[Record extracts — start]
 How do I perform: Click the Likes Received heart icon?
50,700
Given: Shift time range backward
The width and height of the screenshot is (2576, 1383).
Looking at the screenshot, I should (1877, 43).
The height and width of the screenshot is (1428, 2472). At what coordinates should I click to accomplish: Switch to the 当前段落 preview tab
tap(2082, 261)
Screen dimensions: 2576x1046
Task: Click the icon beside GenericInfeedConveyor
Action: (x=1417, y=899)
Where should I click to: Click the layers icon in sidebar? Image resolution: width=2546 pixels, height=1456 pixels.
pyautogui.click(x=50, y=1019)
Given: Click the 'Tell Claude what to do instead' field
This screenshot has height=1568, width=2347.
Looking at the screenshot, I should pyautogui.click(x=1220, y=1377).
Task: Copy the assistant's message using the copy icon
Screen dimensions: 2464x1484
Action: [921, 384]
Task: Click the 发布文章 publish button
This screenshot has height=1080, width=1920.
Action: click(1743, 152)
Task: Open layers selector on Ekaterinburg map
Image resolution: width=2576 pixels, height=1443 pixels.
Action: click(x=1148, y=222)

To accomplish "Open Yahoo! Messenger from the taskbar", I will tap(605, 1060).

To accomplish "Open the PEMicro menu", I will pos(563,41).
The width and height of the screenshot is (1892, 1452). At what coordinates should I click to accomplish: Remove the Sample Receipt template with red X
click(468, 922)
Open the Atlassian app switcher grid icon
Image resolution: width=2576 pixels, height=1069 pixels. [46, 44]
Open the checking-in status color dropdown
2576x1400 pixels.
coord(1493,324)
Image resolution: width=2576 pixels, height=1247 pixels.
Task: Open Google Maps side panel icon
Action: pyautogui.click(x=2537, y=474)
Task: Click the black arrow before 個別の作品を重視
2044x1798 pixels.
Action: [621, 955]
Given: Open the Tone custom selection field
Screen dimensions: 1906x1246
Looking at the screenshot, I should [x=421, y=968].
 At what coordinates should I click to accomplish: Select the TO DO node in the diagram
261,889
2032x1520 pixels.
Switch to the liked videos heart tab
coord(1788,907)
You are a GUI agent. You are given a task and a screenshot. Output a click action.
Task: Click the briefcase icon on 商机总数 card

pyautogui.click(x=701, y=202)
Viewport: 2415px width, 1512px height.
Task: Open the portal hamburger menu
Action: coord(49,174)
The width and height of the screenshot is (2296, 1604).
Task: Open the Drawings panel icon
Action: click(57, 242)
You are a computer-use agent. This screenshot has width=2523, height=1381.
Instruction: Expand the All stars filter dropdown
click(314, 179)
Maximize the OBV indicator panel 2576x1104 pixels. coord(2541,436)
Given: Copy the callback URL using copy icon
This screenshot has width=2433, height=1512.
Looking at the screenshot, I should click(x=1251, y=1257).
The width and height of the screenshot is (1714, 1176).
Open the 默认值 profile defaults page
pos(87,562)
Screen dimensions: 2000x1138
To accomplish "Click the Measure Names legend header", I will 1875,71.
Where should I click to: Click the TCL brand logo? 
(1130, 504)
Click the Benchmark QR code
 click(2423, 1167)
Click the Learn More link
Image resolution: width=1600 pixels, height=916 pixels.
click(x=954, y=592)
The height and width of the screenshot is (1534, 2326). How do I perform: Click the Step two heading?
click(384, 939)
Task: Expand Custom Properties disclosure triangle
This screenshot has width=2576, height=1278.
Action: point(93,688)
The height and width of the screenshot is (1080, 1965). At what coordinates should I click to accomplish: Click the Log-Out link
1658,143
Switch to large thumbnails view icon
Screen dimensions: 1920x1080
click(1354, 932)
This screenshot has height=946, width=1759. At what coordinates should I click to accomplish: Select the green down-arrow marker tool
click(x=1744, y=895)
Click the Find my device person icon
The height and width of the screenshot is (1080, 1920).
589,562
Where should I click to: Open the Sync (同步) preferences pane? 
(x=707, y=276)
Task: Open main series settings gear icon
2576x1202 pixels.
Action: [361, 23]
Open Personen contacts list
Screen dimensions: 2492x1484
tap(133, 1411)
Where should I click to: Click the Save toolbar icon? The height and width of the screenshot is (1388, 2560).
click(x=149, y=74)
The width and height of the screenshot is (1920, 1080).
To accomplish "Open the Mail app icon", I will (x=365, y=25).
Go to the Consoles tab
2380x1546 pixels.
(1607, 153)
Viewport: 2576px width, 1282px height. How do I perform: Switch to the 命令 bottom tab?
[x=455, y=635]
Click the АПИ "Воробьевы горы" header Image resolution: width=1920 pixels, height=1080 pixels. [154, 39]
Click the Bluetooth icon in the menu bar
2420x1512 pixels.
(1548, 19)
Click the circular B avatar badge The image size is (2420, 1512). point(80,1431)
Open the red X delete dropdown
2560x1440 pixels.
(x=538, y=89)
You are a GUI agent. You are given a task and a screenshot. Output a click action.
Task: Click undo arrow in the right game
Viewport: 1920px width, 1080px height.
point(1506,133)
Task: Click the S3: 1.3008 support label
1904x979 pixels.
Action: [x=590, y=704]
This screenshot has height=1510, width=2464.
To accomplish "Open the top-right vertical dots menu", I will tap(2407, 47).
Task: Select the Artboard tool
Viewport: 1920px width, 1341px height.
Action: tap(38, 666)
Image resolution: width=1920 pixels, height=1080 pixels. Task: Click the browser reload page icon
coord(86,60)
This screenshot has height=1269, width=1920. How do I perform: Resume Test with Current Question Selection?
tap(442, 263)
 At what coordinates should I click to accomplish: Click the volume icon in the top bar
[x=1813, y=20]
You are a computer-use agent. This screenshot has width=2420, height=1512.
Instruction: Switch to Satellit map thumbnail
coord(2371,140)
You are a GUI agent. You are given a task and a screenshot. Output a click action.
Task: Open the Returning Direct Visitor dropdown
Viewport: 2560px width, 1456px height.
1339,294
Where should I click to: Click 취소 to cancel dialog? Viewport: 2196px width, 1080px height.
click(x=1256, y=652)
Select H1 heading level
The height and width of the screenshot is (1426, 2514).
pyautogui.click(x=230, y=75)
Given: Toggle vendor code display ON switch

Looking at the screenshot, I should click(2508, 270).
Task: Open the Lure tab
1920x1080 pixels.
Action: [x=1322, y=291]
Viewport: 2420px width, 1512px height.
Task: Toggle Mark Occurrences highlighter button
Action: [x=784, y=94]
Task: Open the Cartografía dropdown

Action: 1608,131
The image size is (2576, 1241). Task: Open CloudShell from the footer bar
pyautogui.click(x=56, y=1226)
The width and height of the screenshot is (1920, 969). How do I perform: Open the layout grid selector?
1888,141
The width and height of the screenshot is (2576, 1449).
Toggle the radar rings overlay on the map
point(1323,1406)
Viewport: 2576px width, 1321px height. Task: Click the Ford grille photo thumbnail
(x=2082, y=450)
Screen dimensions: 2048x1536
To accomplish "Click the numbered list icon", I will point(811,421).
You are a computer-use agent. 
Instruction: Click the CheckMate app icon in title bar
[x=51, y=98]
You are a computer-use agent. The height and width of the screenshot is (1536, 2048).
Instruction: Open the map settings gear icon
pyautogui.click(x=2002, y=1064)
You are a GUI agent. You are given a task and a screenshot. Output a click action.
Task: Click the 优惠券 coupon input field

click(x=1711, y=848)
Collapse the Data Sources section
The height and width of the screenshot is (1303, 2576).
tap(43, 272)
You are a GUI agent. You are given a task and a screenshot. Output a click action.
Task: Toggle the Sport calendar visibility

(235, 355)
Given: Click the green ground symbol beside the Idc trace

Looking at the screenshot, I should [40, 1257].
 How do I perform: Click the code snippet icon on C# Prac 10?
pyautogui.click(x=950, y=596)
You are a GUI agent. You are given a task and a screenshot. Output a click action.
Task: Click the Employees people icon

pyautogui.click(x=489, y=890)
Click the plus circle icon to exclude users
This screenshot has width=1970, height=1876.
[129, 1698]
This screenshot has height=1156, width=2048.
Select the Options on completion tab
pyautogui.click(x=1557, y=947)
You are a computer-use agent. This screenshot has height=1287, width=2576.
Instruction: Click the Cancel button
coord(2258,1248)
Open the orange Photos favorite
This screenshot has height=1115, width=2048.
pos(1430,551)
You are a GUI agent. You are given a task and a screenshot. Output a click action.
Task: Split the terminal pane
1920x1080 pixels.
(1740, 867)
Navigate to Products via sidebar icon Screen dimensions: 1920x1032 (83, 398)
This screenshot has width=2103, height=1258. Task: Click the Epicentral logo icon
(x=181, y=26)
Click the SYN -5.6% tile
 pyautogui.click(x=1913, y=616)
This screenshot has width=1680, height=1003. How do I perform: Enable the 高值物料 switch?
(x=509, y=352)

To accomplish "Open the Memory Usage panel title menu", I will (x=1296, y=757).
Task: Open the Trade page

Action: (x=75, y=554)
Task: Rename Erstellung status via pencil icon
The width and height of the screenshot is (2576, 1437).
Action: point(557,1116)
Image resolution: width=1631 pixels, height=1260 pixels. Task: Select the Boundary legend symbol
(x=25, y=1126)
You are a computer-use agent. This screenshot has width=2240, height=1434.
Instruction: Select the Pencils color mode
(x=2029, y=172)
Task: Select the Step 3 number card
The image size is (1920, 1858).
[Record extracts — finish]
- [Your task]:
Check the data for the word "will" and pull out the lines that have it.

- [Solution to this problem]:
To accomplish "Open Yahoo! Messenger from the taskbar", I will tap(605, 1060).
To accomplish "Open the PEMicro menu", I will pos(563,41).
To accomplish "Click the Measure Names legend header", I will 1875,71.
To accomplish "Open the Mail app icon", I will (x=365, y=25).
To accomplish "Open the top-right vertical dots menu", I will tap(2407, 47).
To accomplish "Click the numbered list icon", I will point(811,421).
To accomplish "Open the Memory Usage panel title menu", I will (x=1296, y=757).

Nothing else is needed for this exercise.